Essa mesma resposta já está implícita num momento
bem anterior, quando Abrahão recebe desse Deus a ordem de ir até
um lugar desconhecido ("que Eu te mostrarei"...), e ali sacrificar
o seu filho. O seu filho único. O seu filho amado. Isaac. Sim,
porque Abrahão tinha dois filhos, cada um "único"
para a sua mãe, e cada qual amado. Mas era através de Isaac
que a mensagem de Deus seria levada adiante, não através
do outro filho, e eis que agora esse Deus tão esquisito lhe pede
que sacritique justamente a ESTE, a este do qual depende justamente a
divulgação para a Humanidade de que esse Deus EXISTE. Abrahão
ouve e nada diz, e trata-se de um dos silêncios mais retumbantes
de toda a literatura universal. A mudez de Abrahão ao longo de
todo o percurso só é quebrada quando seu filho, a caminho
do sacritício, lhe pergunta: "Pai, aqui estão a faca
e o fogo, mas onde está o cordeiro?" E nesse momento Abrahão
dá uma resposta que é um exemplo magnífico de como
fé, dúvida, aceitação, revolta, indignação,
humildade, amor, ódio e indiferença podem estar rugindo
ao mesmo tempo numa única alma humana: "Deus verá para
si um cordeiro, meu filho." E continuam a andar ambos juntos.
Nesse episódio do quase sacrifício de Isaac, Abrahão
defronta-se com o infinito de Deus, impossível de ser compreendido.
Com o infinito de Isaac, dono de um destino próprio, impossível
de ser evitado pelo pai. E com o infinito de si próprio, pois vê-se
prestes a realizar um ato que ele jamais imaginaria fazendo parte das
suas próprias possibilidades. Um pai que vai conscientemente matar
um filho não é um ser compreensível. Um filho que
vai ser morto pelo pai em vez de dar continuidade à sua estirpe
não é um ser compreensível. Um Deus que ordena ao
pai que mate o filho POR AMOR não é um Deus compreensível.
A situação é traumática. Tão traumática
para esses indivíduos, confrontados com a perda inexorável,
quanto o episódio do Monte Sinai, o confronto com a presença
inexorável, o será depois para todo o povo. Nesses dois
momentos o infinito se abate com toda a sua violência sobre os nossos
antepassados, e os ecos desses cataclismas nos sacodem até hoje.
TU
O infinito da dimensão humana é o que dá ao indivíduo
humano toda a sua criatividade. O infinito da dimensão humana é
o que dá a cada indivíduo a sua singularidade, transformando-o
num caso único e irrepetível dentro da história da
Humanidade.
E a Toráh nos ensina essas lições desde o início.

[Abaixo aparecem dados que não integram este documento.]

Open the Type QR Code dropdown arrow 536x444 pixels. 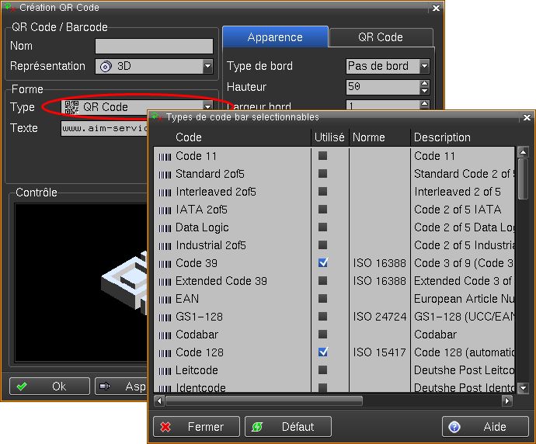pos(207,107)
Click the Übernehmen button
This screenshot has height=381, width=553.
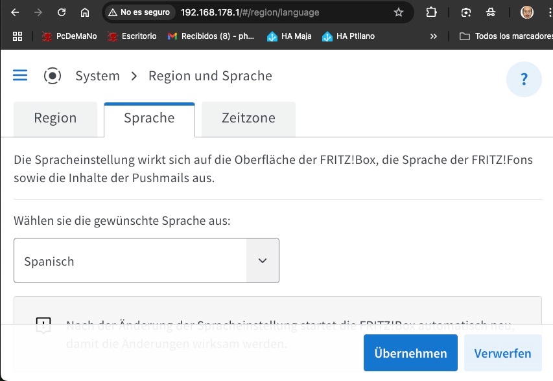pyautogui.click(x=410, y=352)
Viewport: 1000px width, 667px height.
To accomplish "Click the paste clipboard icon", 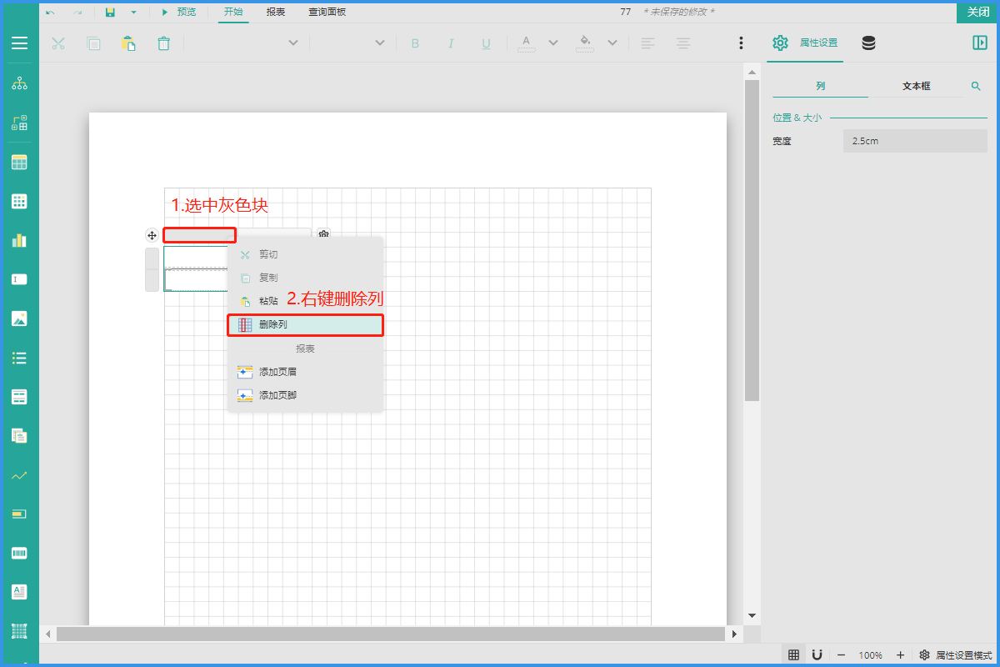I will click(x=128, y=43).
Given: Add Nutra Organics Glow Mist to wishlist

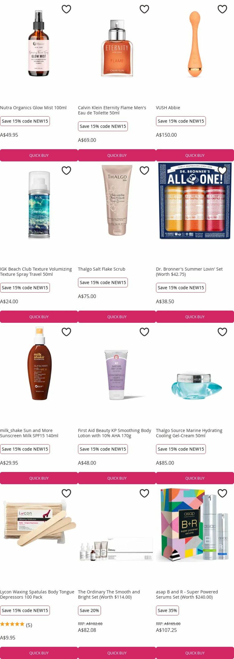Looking at the screenshot, I should coord(66,9).
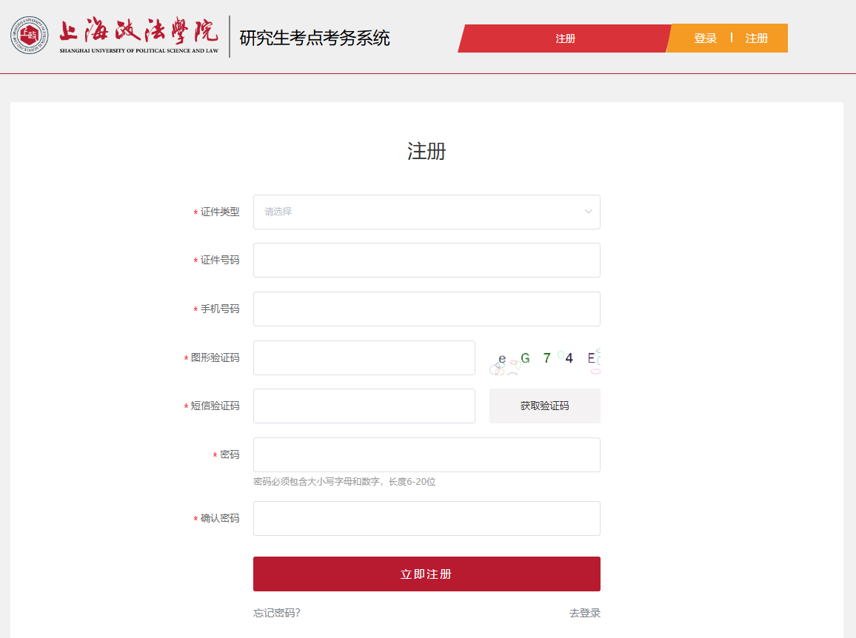Submit with the 立即注册 button
Viewport: 856px width, 638px height.
click(427, 574)
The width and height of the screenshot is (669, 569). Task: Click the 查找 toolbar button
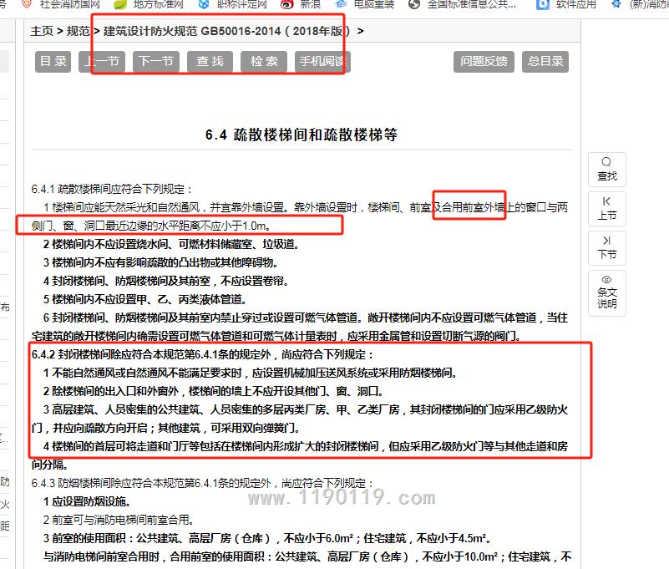click(x=210, y=62)
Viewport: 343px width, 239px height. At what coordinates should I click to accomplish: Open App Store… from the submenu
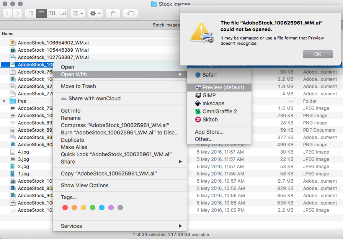pyautogui.click(x=209, y=132)
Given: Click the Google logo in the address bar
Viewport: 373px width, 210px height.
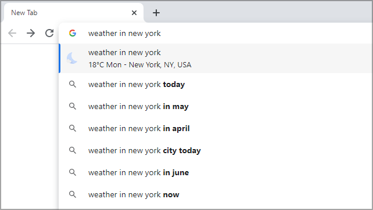Looking at the screenshot, I should coord(73,33).
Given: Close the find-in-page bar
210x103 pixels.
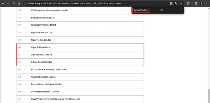Looking at the screenshot, I should pyautogui.click(x=180, y=10).
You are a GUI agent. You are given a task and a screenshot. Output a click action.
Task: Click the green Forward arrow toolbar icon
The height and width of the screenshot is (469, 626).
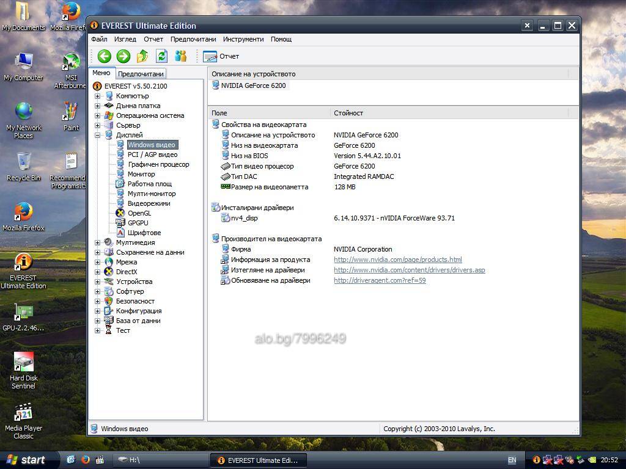coord(123,56)
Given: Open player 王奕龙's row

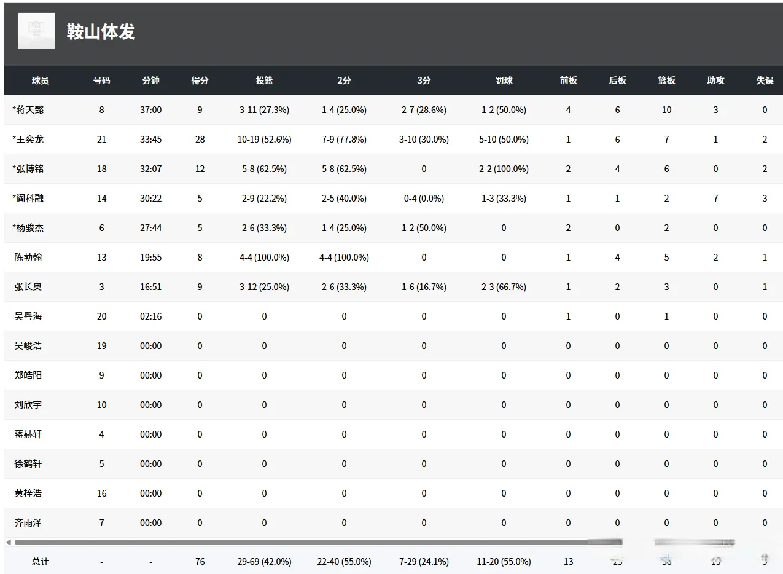Looking at the screenshot, I should (29, 140).
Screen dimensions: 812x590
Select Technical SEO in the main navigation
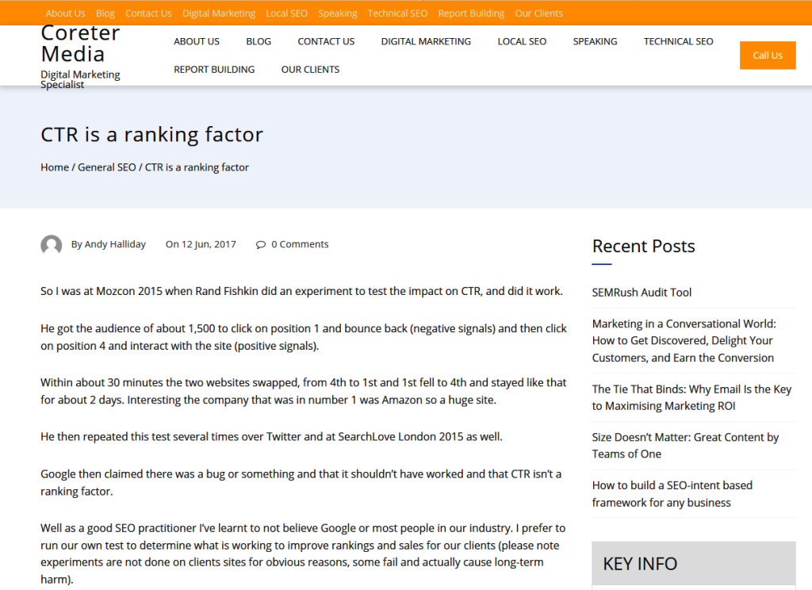[x=678, y=41]
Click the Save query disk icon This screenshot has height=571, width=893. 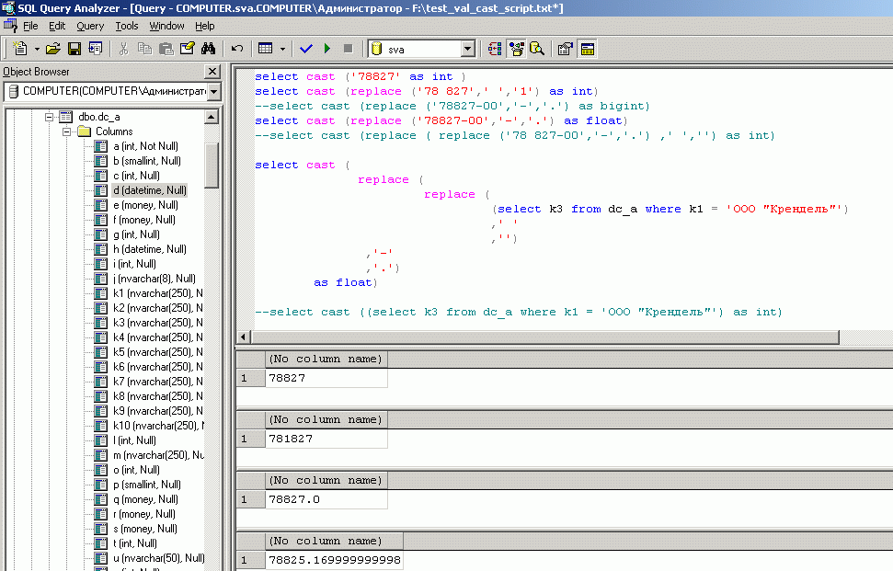coord(74,49)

As idéias de infinito, de singularidade e de individualidade estão
lá desde o início.
Dizem que a Toráh é um livro de leis. E que as leis servem
para comprimir o indivíduo dentro de um código que o submete
ao coletivo.
Não: As leis servem para que os seres humanos, individuais, singulares
e infinitos consigam minimamente se entender e viver próximos uns
dos outros. A intenção das leis não é oprimir
a singularidade do indivíduo, é libertar o indivíduo
abrindo sua consciência para a singularidade do outro. Pois, como
diz Buber, é muito mais fácil - mas ao mesmo tempo muito
mais pobre - relacionar-se com coisas em vez de com seres humanos. O Nazismo
é a religião que ensina a relacionar-se com coisas. Cada
um é uma coisa, acabada, conhecida, sem perplexidades nem idéias
novas. "1984" é o livro que conta como seria o mundo
caso o Nazismo houvesse prevalecido. Uma linda fábula.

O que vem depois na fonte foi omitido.